GPT-5.6 Sol Nearly Matches the Best AI Model — at a Third of the Price
Independent benchmarks put OpenAI's new flagship one point behind Claude Fable 5 while costing about a third as much per task. The AI price war has reached the top tier.
Now that GPT-5.6 is publicly available, the first independent numbers are in — and they explain why the launch has rivals nervous. According to Artificial Analysis, a platform that aggregates many AI tests into one score, GPT-5.6 Sol lands at 59 points on its Intelligence Index, just one point behind Claude Fable 5, the current leader at 60. The catch for Anthropic: Sol does it at about $1.04 per task, roughly a third of Fable 5’s $2.75.
In the platform’s new Coding Agent Index, which measures how well models handle real programming work with tools, Sol actually takes first place with 80 points when running in OpenAI’s Codex environment — ahead of Fable 5 in Claude Code at 77. The smaller GPT-5.6 variants are cheaper still: Terra costs about $0.55 per task and Luna $0.21. Official token prices per million run $5 in / $30 out for Sol, $2.50 / $15 for Terra, and $1 / $6 for Luna. Sam Altman also claims Sol uses up to 54 percent fewer output tokens on agentic coding tasks — reportedly, and from the CEO, so treat it as marketing until independently confirmed.
What’s behind this? “Cost per task” is becoming the number that matters more than raw benchmark scores. A model that scores slightly lower but burns far fewer tokens — the little text chunks AI companies charge for — can be much cheaper in practice. That’s the squeeze on Anthropic right now: its Fable 5 still leads on aggregate intelligence, but Meta’s new API, xAI’s Grok 4.5, and Chinese open-source models are all pushing prices down, and now OpenAI is matching top-tier quality at a fraction of the cost. Worth keeping expectations grounded, though: aggregated indexes hide a lot of nuance, and one point of difference on a 100-point scale says little about which model will feel better for your particular work.

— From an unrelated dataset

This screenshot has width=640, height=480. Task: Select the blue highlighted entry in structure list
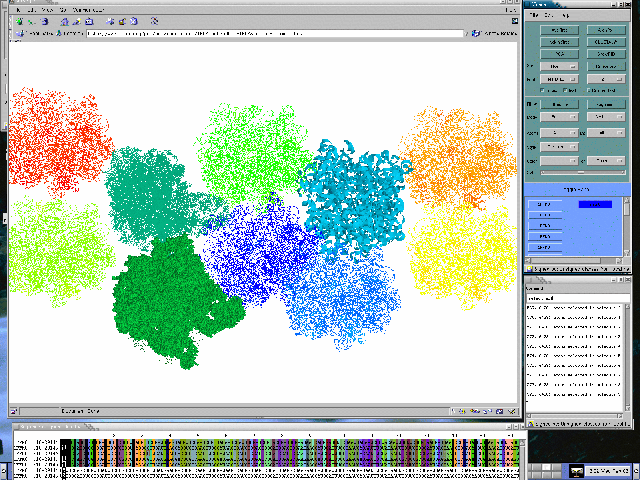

What this means for you: If you subscribe to a chat plan, nothing changes today — these are developer API prices. But they trickle down: cheaper tokens mean providers can offer more usage per subscription, and tools built on these models get cheaper to run. If you’re choosing a model for a project, the practical takeaway is to stop asking “which model is smartest” and start asking “which is smart enough for this job at the lowest cost” — the gap at the top has become that narrow.